== Text excerpt ==
Content starts

What you get is NOT what you see

One important thing that people often miss is that Unxls and other Excel-related Ruby libraries, like Spreadsheet or rubyXL, only decode (in most cases) data from files as it is. What you see in Excel is a result of Excel's interpretation of that data, and the difference (between the persisted data and the displayed result) can be significant. For example, Excel's feature called number formats allows users to display the same cell contents in a variety of ways. A number 1800 can be displayed, depending on the specified format, as either 1.8E+03, $1800.00 or 1-800-COOKIES. Number formats is in fact a kind of templating language, which has grown to support a lot of features over the years, including conditions, country codes and text coloring. However, the cell value itself is persisted as either a 64-bit floating-point number (if RK or MulRk types of record are used) or a 30-bit floating-point or signed integer number (if Number type is used), and the corresponding number format is saved as a string ("0,0E+00" in the first case). So to be able to get exact same results as Excel displays, one needs to implement certain Excel's functionality (like this JS library does, for example).

Coverage

At the moment, the gem decodes only the Globals and Worksheet substreams from Workbook stream of the BIFF8 OLE compound files.

Content ends

== What to produce ==
Continue the passage on the Unxls Ruby gem and Excel files, picking up after its final sentence about which substreams the gem decodes.

== Entries provided ==
Content starts

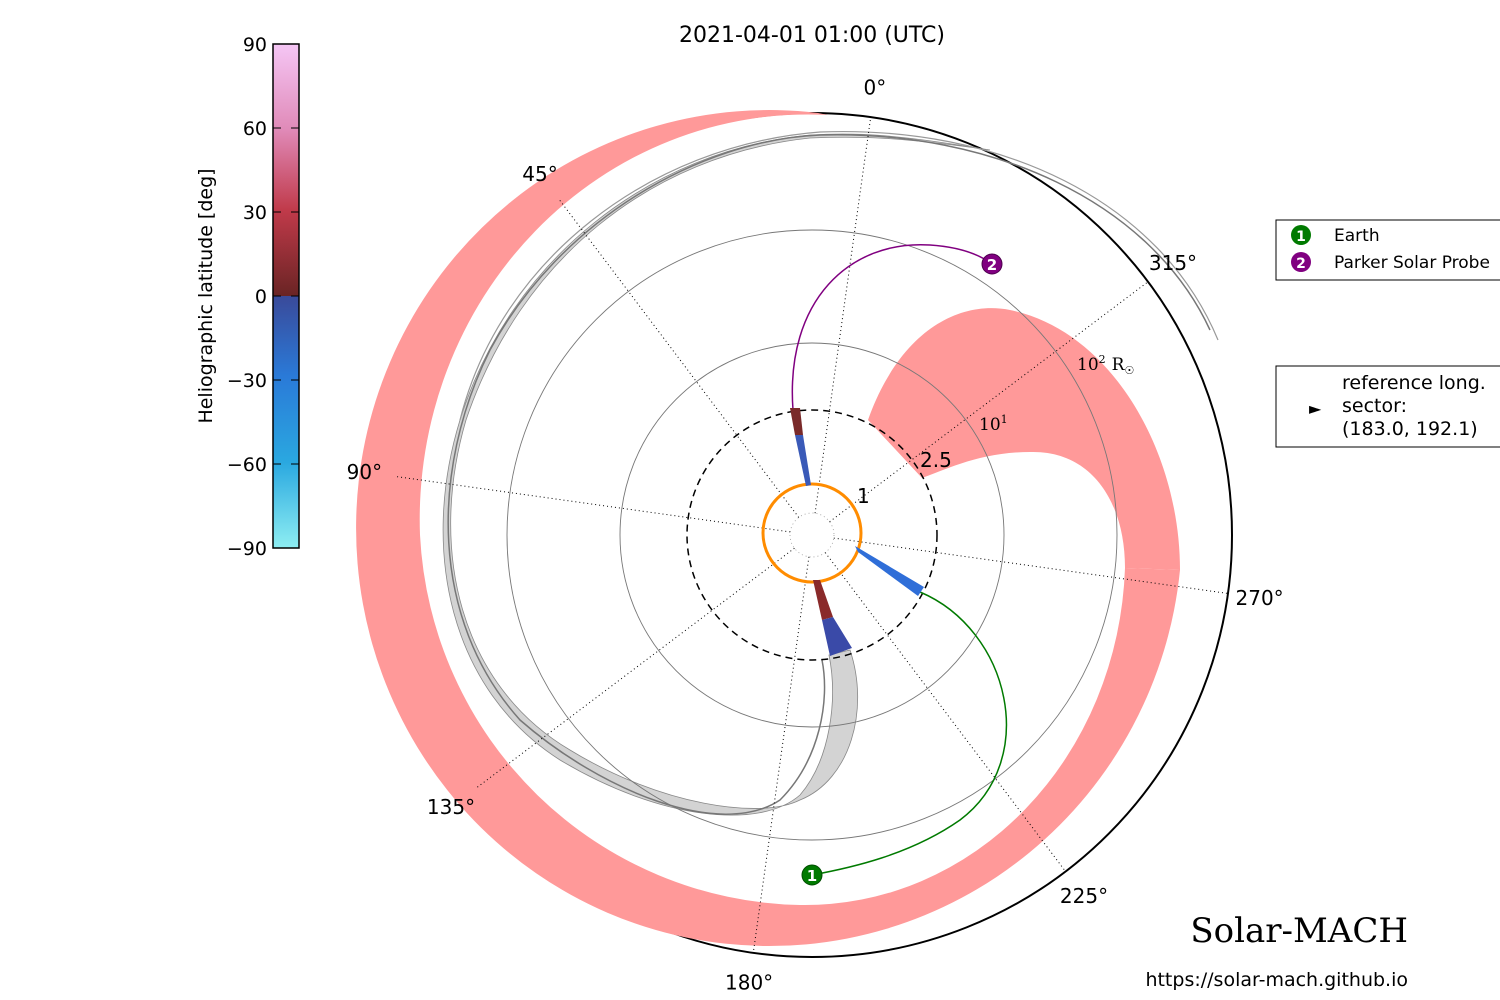 Image resolution: width=1500 pixels, height=1000 pixels. Describe the element at coordinates (890, 571) in the screenshot. I see `earth-footpoint-segment` at that location.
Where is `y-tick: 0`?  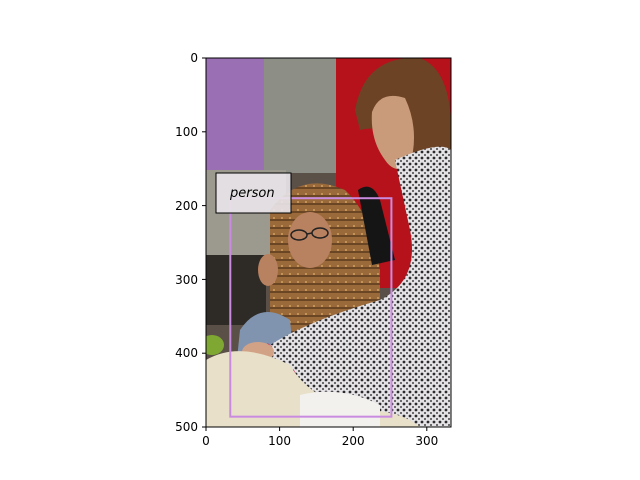
y-tick: 0 is located at coordinates (198, 58).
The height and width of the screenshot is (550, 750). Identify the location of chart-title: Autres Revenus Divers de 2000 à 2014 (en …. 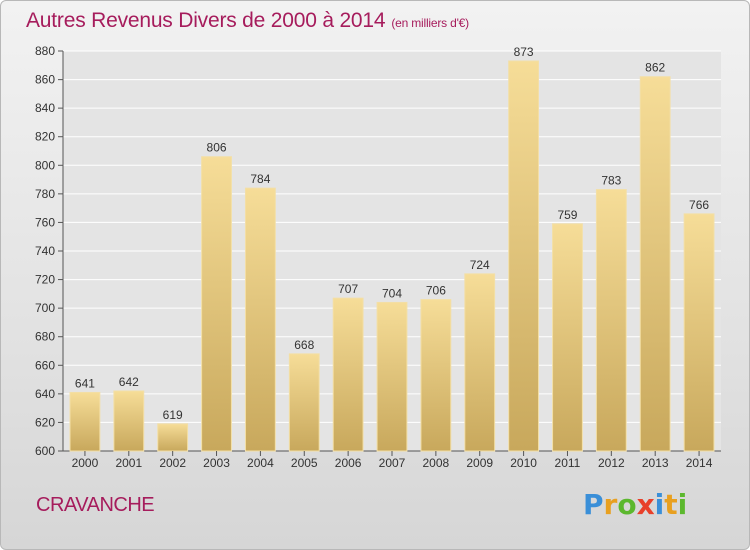
(248, 21).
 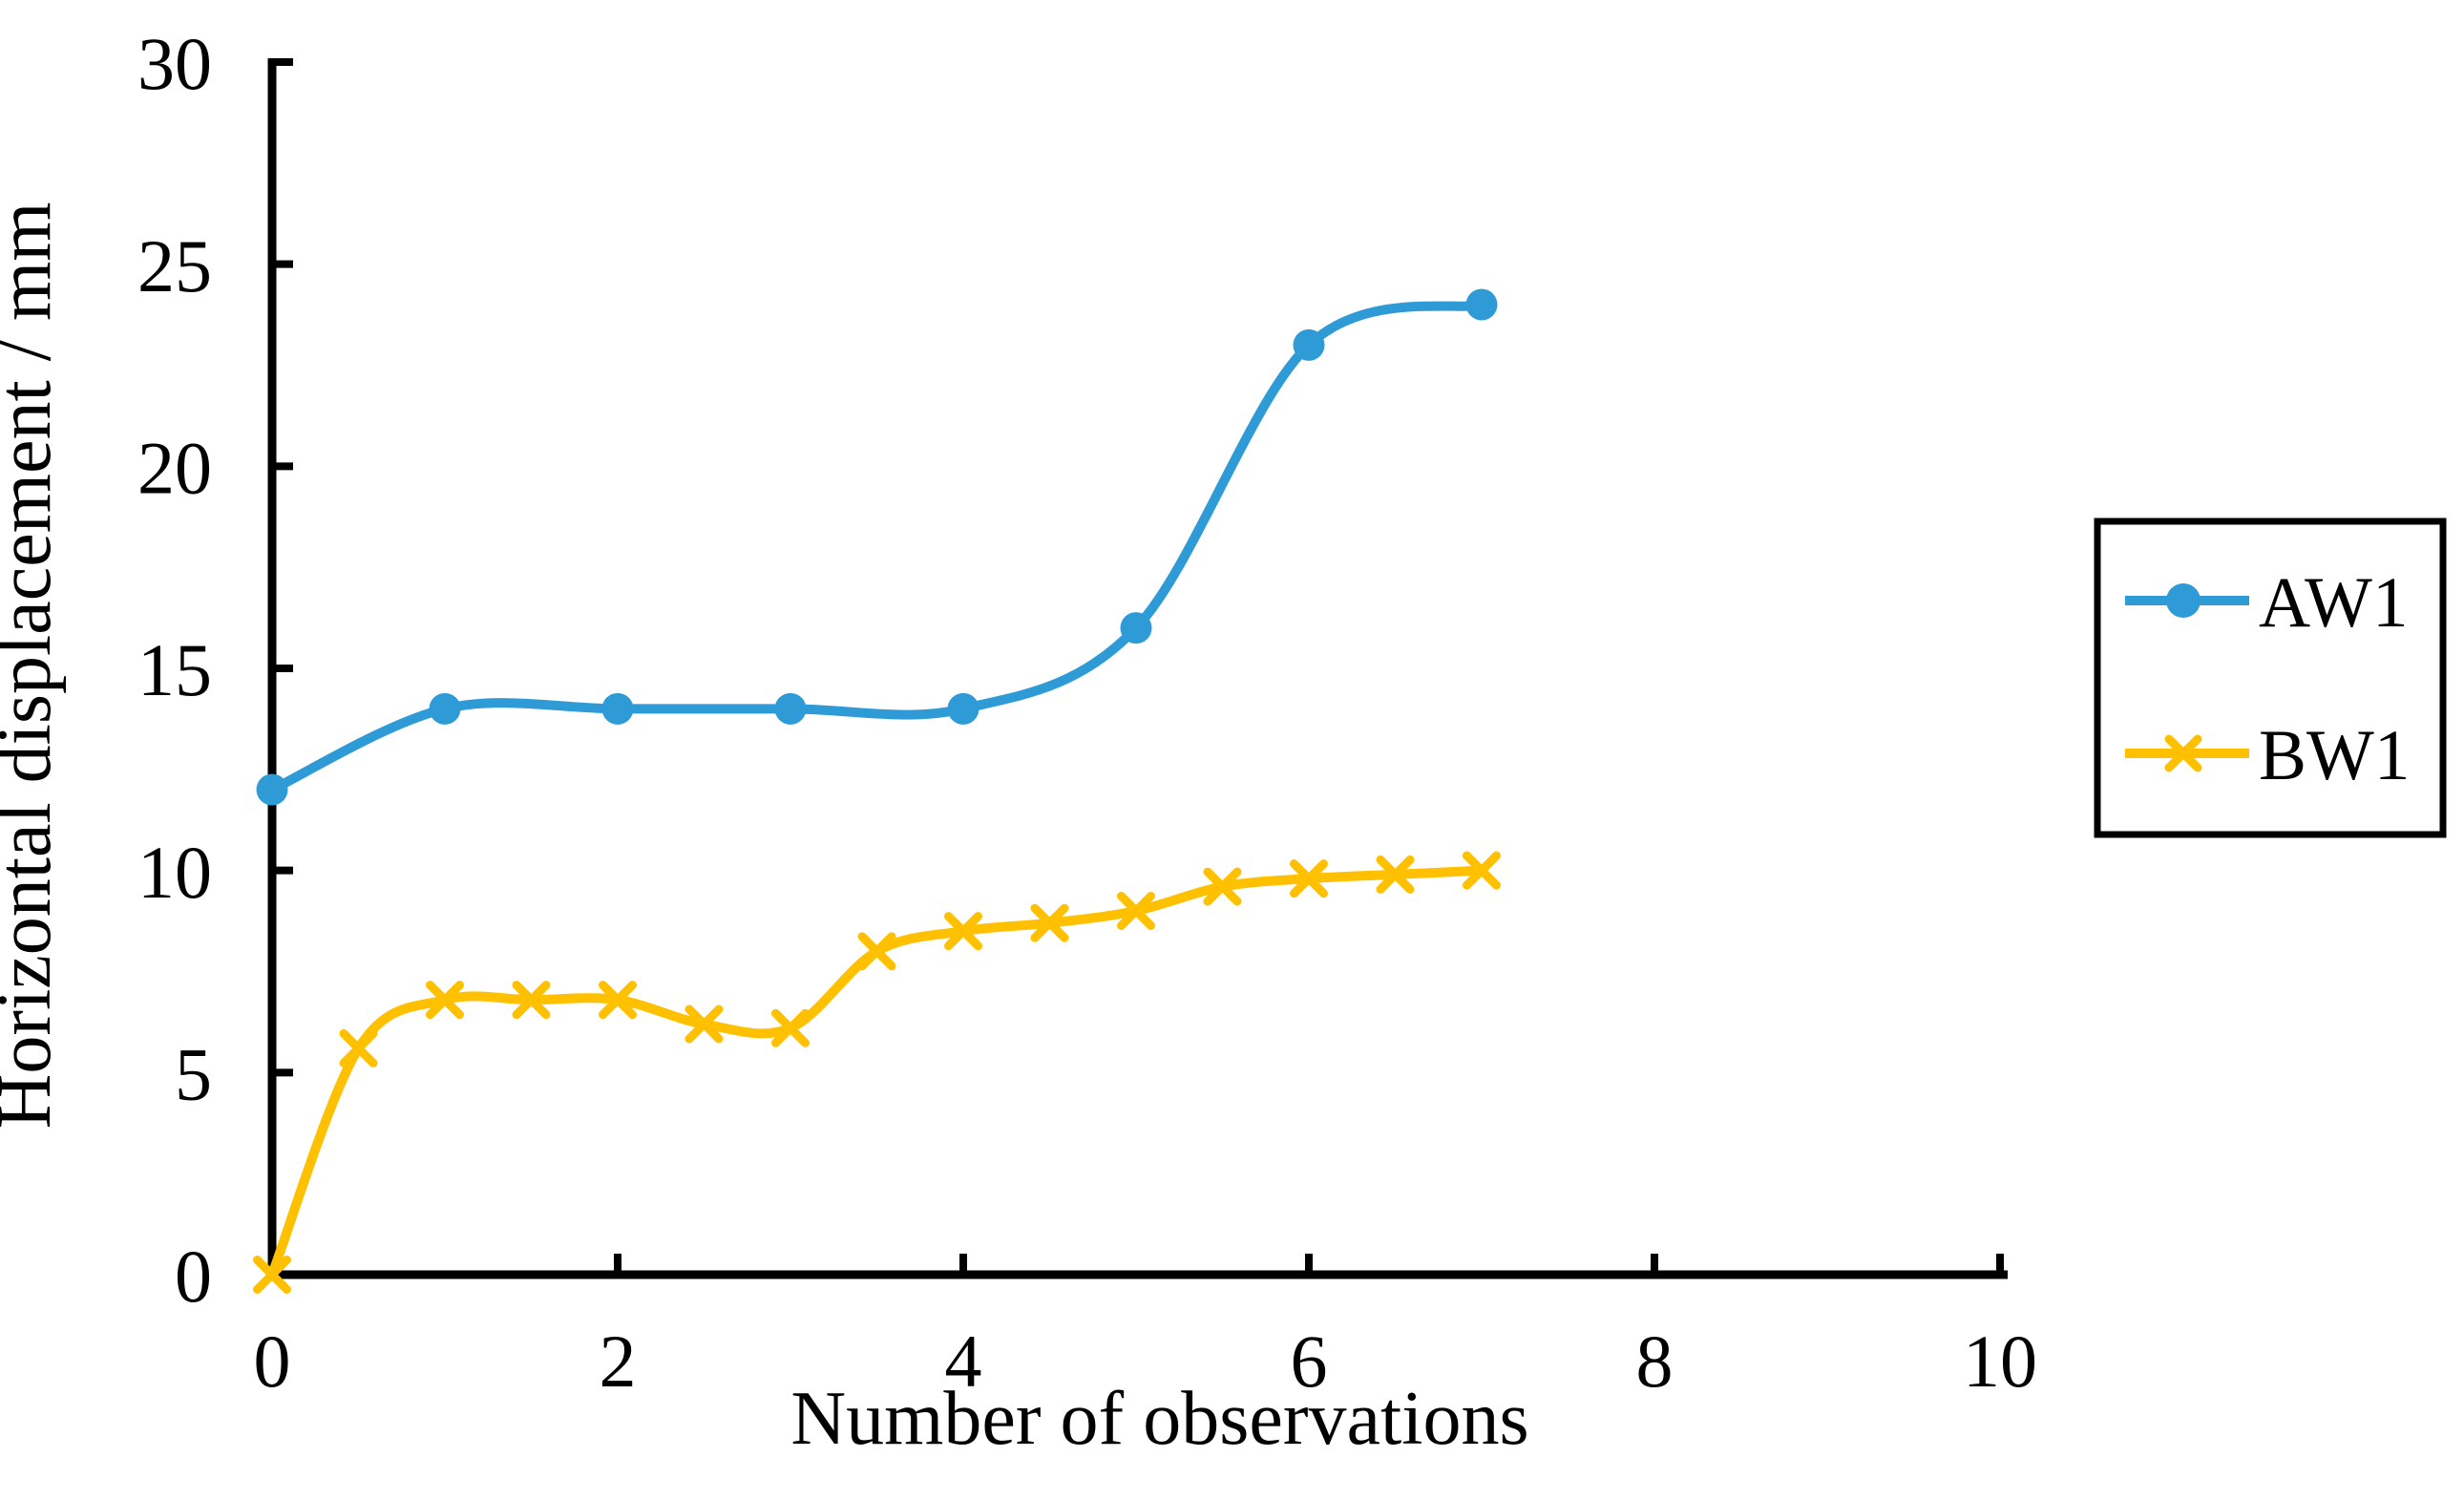 What do you see at coordinates (174, 265) in the screenshot?
I see `y-tick-label: 25` at bounding box center [174, 265].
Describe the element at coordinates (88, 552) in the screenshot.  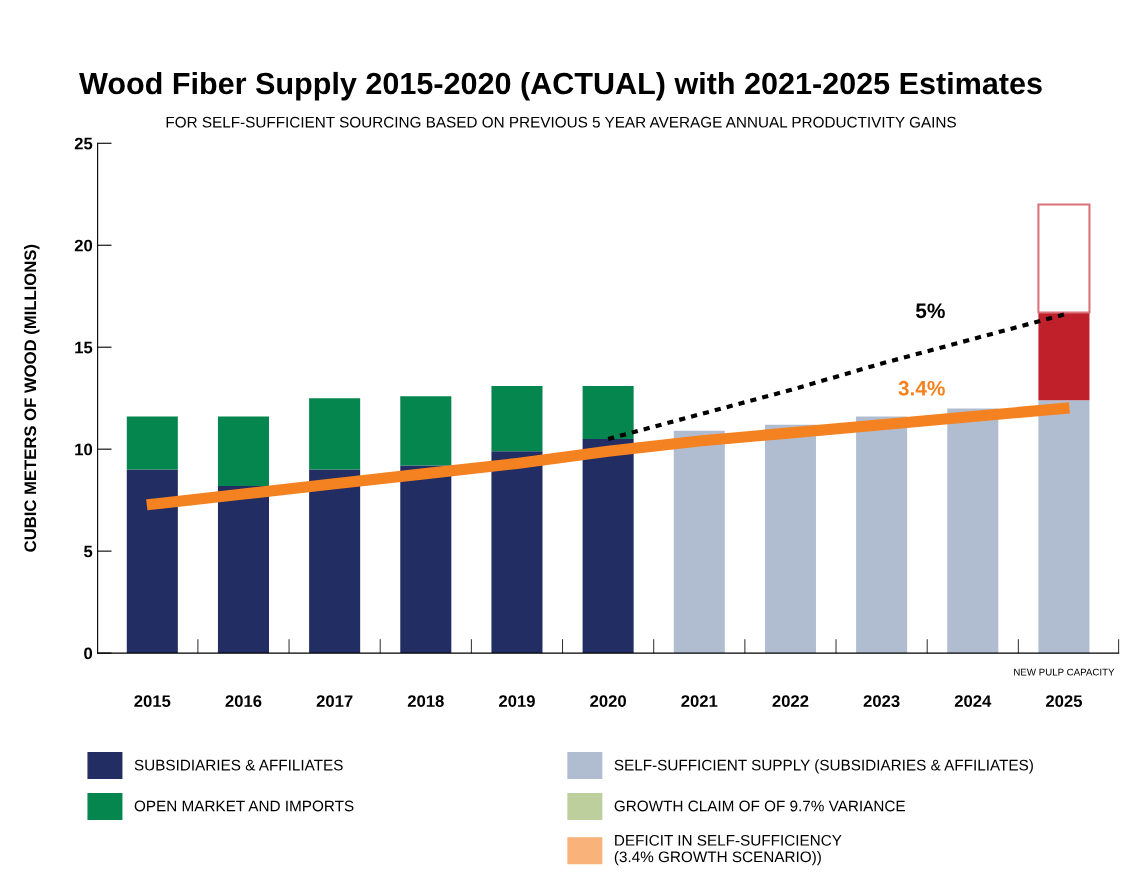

Content ends

== Output for this task ==
Globals substream

These records are decoded:
General: BOF, BoundSheet8, CalcPrecision, CodePage, Country, Date1904, FilePass
Cell values: SST
Cell formatting: DXF, Font, Format, Palette, Style, StyleExt, TableStyle, TableStyleElement, TableStyles, Theme, XF, XFExt

Worksheet substream

These records are decoded:
General: Dimensions, MergeCells, WsBool
Cell values: Blank, BoolErr, Formula, HLink, HLinkTooltip, LabelSst, MulBlank, MulRk, Note, Number, RK, String
Conditional formatting: CF, CF12, CFEx, CondFmt, CondFmt12
Cell formatting: ColInfo, PhoneticInfo, Row
Table (former List): Feature11, Feature12, List12
PivotTable: SxView, SXViewEx9
Other: Obj (partial support), TxO

Supported encryption algorithms

Unxls can decrypt password-protected files, if the password is known, or if the default password (VelvetSweatshop) is used. It supports all encryption types that can be used in binary Excel files: XOR obfuscation (Method 1), 40-bit RC4 encryption and CryptoAPI encryption. However, I couldn't find any files that would use CryptoAPI type with AES192 or AES256 ciphers, so only AES128 and RC4 were tested to date.
To provide a password for parsing an encrypted file, specify it in the arguments like this:

Unxls.parse('file.xls', { password: 'password' })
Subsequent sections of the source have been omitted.